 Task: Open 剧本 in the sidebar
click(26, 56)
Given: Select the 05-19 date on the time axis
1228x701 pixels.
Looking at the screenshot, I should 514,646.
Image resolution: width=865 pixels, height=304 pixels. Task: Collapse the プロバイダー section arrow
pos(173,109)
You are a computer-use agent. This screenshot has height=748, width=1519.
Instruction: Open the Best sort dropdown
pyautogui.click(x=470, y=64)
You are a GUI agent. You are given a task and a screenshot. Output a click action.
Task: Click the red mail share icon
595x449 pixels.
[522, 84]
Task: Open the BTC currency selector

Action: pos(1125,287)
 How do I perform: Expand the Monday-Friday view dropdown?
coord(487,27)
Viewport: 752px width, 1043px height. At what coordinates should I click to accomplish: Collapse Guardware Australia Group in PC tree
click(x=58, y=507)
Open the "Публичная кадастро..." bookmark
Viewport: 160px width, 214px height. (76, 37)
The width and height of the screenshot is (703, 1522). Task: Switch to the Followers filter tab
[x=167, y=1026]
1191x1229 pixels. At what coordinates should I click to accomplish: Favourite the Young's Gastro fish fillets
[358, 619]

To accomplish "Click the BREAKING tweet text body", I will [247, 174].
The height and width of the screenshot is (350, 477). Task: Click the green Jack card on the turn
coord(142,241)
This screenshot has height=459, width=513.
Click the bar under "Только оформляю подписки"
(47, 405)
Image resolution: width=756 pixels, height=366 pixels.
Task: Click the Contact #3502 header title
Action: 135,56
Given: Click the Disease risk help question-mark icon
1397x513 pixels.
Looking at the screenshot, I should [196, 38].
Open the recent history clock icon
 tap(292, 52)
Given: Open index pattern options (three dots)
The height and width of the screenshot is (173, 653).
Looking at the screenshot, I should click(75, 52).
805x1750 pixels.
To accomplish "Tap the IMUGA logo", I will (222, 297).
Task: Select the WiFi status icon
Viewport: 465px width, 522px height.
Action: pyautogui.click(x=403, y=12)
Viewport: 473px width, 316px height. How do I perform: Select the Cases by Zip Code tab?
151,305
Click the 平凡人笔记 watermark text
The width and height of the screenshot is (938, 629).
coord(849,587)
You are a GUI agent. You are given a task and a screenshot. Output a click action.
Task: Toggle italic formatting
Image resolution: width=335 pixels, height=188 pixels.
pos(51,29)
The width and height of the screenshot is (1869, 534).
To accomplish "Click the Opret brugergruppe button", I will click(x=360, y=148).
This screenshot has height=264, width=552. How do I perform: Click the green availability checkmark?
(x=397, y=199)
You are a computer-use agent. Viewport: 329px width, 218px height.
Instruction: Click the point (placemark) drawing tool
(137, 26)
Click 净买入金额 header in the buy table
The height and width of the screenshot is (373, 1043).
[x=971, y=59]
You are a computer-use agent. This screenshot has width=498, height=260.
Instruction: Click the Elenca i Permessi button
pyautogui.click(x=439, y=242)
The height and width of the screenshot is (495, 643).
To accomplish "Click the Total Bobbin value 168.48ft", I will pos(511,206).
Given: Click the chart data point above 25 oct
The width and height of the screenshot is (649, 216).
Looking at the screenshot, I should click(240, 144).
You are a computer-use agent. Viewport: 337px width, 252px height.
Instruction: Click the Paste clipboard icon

- **Goal of the exercise**
From the data above, extract every line in its exact form.

- **Solution to the problem**
 Task: Open 剧本 in the sidebar
click(26, 56)
Given: Select the 05-19 date on the time axis
1228x701 pixels.
Looking at the screenshot, I should 514,646.
Image resolution: width=865 pixels, height=304 pixels. Task: Collapse the プロバイダー section arrow
pos(173,109)
You are a computer-use agent. This screenshot has height=748, width=1519.
Instruction: Open the Best sort dropdown
pyautogui.click(x=470, y=64)
You are a GUI agent. You are given a task and a screenshot. Output a click action.
Task: Click the red mail share icon
595x449 pixels.
[522, 84]
Task: Open the BTC currency selector

Action: pos(1125,287)
 How do I perform: Expand the Monday-Friday view dropdown?
coord(487,27)
Viewport: 752px width, 1043px height. At what coordinates should I click to accomplish: Collapse Guardware Australia Group in PC tree
click(x=58, y=507)
Open the "Публичная кадастро..." bookmark
Viewport: 160px width, 214px height. (76, 37)
The width and height of the screenshot is (703, 1522). Task: Switch to the Followers filter tab
[x=167, y=1026]
1191x1229 pixels. At what coordinates should I click to accomplish: Favourite the Young's Gastro fish fillets
[358, 619]

To accomplish "Click the BREAKING tweet text body", I will [247, 174].
The height and width of the screenshot is (350, 477). Task: Click the green Jack card on the turn
coord(142,241)
This screenshot has height=459, width=513.
Click the bar under "Только оформляю подписки"
(47, 405)
Image resolution: width=756 pixels, height=366 pixels.
Task: Click the Contact #3502 header title
Action: 135,56
Given: Click the Disease risk help question-mark icon
1397x513 pixels.
Looking at the screenshot, I should [196, 38].
Open the recent history clock icon
 tap(292, 52)
Given: Open index pattern options (three dots)
The height and width of the screenshot is (173, 653).
Looking at the screenshot, I should click(75, 52).
805x1750 pixels.
To accomplish "Tap the IMUGA logo", I will (222, 297).
Task: Select the WiFi status icon
Viewport: 465px width, 522px height.
Action: pyautogui.click(x=403, y=12)
Viewport: 473px width, 316px height. How do I perform: Select the Cases by Zip Code tab?
151,305
Click the 平凡人笔记 watermark text
The width and height of the screenshot is (938, 629).
coord(849,587)
You are a GUI agent. You are given a task and a screenshot. Output a click action.
Task: Toggle italic formatting
Image resolution: width=335 pixels, height=188 pixels.
pos(51,29)
The width and height of the screenshot is (1869, 534).
To accomplish "Click the Opret brugergruppe button", I will click(x=360, y=148).
This screenshot has height=264, width=552. How do I perform: Click the green availability checkmark?
(x=397, y=199)
You are a computer-use agent. Viewport: 329px width, 218px height.
Instruction: Click the point (placemark) drawing tool
(137, 26)
Click 净买入金额 header in the buy table
The height and width of the screenshot is (373, 1043).
[x=971, y=59]
You are a computer-use agent. This screenshot has width=498, height=260.
Instruction: Click the Elenca i Permessi button
pyautogui.click(x=439, y=242)
The height and width of the screenshot is (495, 643).
To accomplish "Click the Total Bobbin value 168.48ft", I will pos(511,206).
Given: Click the chart data point above 25 oct
The width and height of the screenshot is (649, 216).
Looking at the screenshot, I should click(240, 144).
You are a computer-use agent. Viewport: 337px width, 252px height.
Instruction: Click the Paste clipboard icon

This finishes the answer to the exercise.